This Article is From Nov 26, 2011

MF Husain dies in exile: A big loss to the world of art

MF Husain dies in exile: A big loss to the world of art

M.F. Husain, one of India’s most celebrated contemporary artist, has died in London at the age of 96. Sometime described as the 'Picasso of India', Mr Husain was among the earliest Indian painters to command huge prices at international auctions.

His paintings and drawings are eagerly sought by the ultra-rich, and in 2005 he became the first living Indian artist to command $1 million for a painting.

M.F. Husain's "Battle of Ganga and Jamuna (sold for $1.6 million) and Safdar Hashmi (sold for $1.1 million) are some of the extraordinary pieces that commanded very high prices. These paintings actually became the benchmark for valuing modern Indian art in the global art marketplace.

Perhaps it is his origins as a painter of film posters, that allowed him to understand the commercial pulse, and which caught the attention of gallerists in Mumbai in the late sixties. 

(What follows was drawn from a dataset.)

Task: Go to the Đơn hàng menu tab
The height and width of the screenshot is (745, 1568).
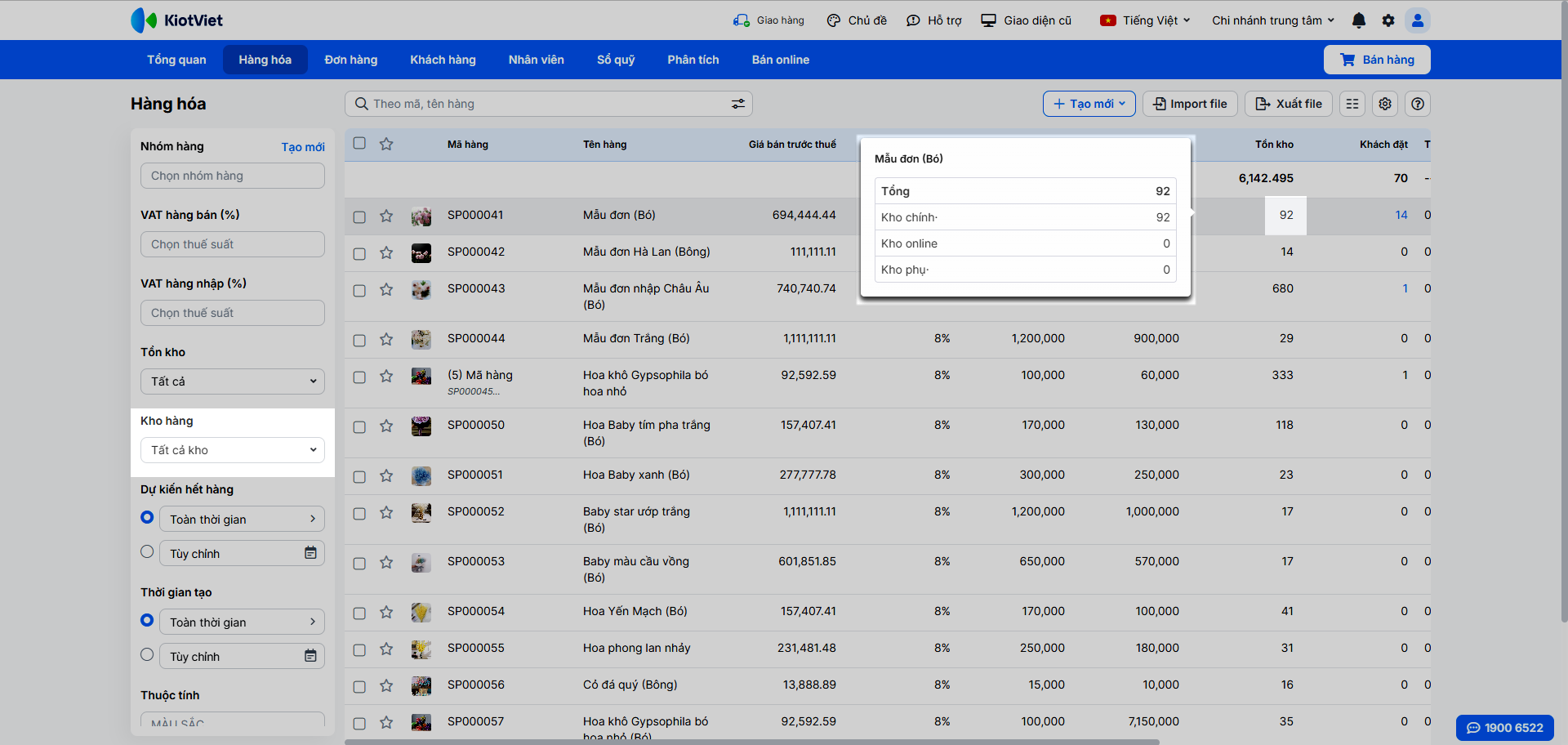Action: tap(350, 60)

It was the Pundole art gallery here in South Mumbai and his deep friendship with the owner Kali Pundole that marked a turning point in Husain's career as a commercial artist.

Pundole hosted a number of shows including Ghashiram Kotwal, Imprints of the Chola, Sufi, which established the distinct Husain stamp – and drew ever increasing price.

But with success, and with his increasingly flamboyant pursuits outside the art world, came criticism that Husain had over commericialised his art, at the cost of merit.

He stunned the art world by siging a deal with Guru Swarup Srivastava a Mumbai based businessman, for making 125 works for Rs 1 billion – a deal that soured soon afterwards.

When he left for Qatar in 2010, he claimed it was as much to do with commercial freedoms, as political ones, and where he in true Husain style undertook a series of mega projects. 

Yet despite a prolific – some say an over-prolific career spanning five decades, painting everything from murals in hotels, to restaurant napkins, Husain's  work remained of high value.

The Sixth Seal, one of the last of his paintings to go under the hammer while he was alive, sold in May 2011 in London for approx Rs. 3.7 crore.

Experts say in his passing, the scores of unfinished works and important commissions will keep the interest in Husain art alive.
And so as the world mourns his death, perhaps the only consolation is that his art will outlive the man.